A Justiça do Distrito Federal suspendeu, nesta segunda (16) a lei que autorizava o uso e a venda de imóveis públicos para reforçar o patrimônio do Banco de Brasília (BRB) para cobrir prejuízos bilionários ligados a negócios com o Banco Master. A decisão liminar foi tomada pelo juiz Daniel Branco Carnacchioni, da 2ª Vara da Fazenda Pública do DF, que apontou risco potencial ao patrimônio público caso a medida fosse executada.
Na decisão, o magistrado determinou que o Governo do Distrito Federal (GDF) interrompa imediatamente qualquer ação baseada na lei sancionada no último dia 10 de março. O despacho estabelece que a gestão “se abstenha de praticar qualquer ato concreto de execução ou implementação das medidas previstas na lei”.
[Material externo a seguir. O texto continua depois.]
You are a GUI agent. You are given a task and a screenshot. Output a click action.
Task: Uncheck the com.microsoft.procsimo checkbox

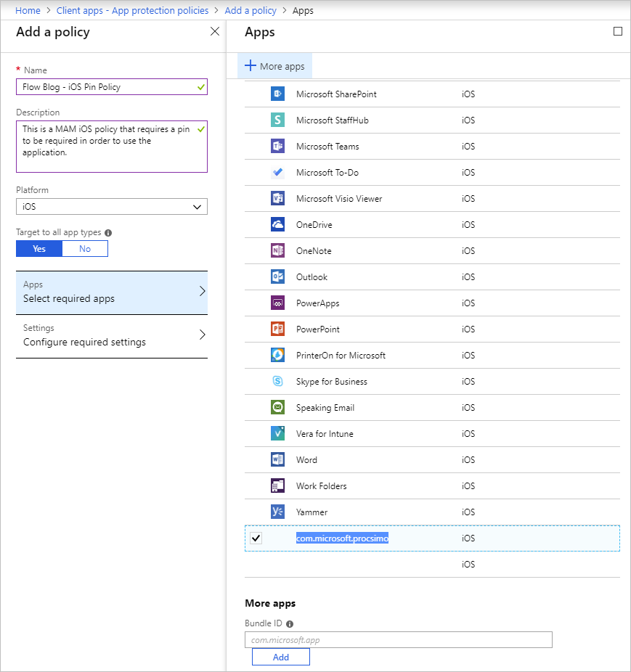256,538
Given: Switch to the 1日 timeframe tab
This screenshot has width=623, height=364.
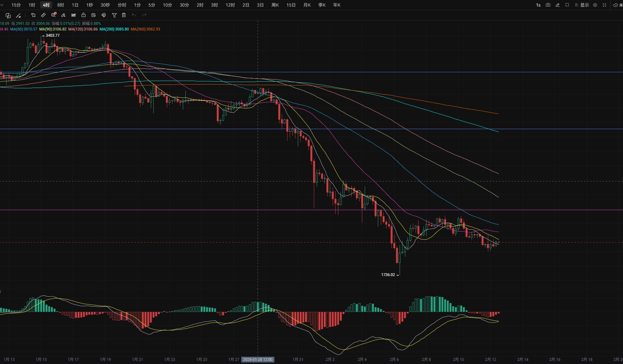Looking at the screenshot, I should click(75, 5).
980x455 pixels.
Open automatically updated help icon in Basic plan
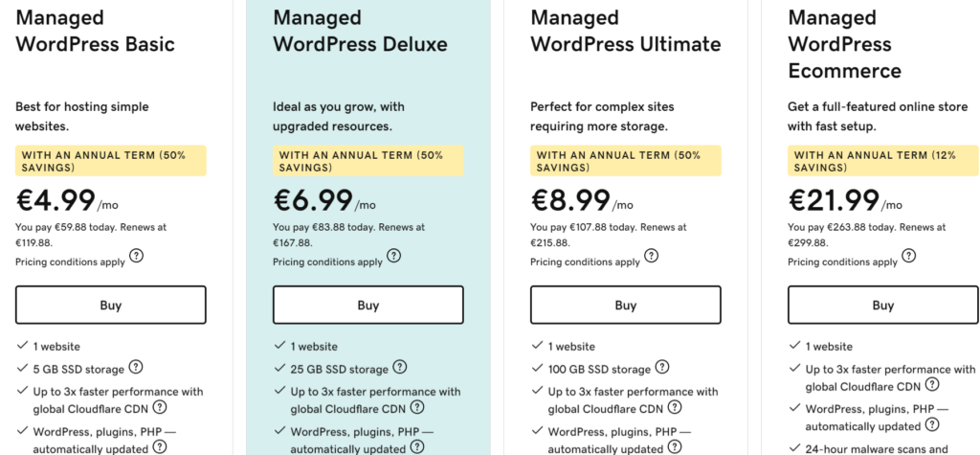(x=159, y=446)
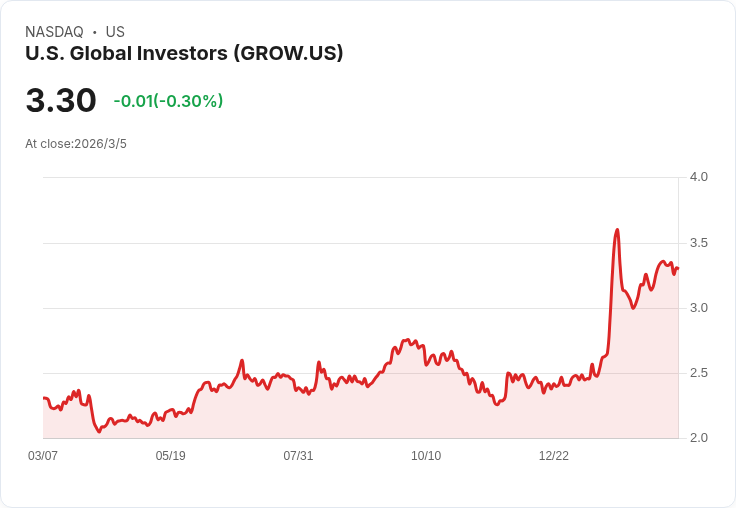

A lei autorizava o governo local a buscar empréstimos de até R$ 6,6 bilhões junto ao Fundo Garantidor de Crédito (FGC) ou a outras instituições financeiras. O texto também permitia a realização de aportes patrimoniais, integralização de capital social e outras formas de reforço financeiro, inclusive com bens móveis e imóveis pertencentes ao Distrito Federal.
A Gazeta do Povo procurou o BRB e o GDF para se pronunciarem sobre a liminar e aguarda retorno.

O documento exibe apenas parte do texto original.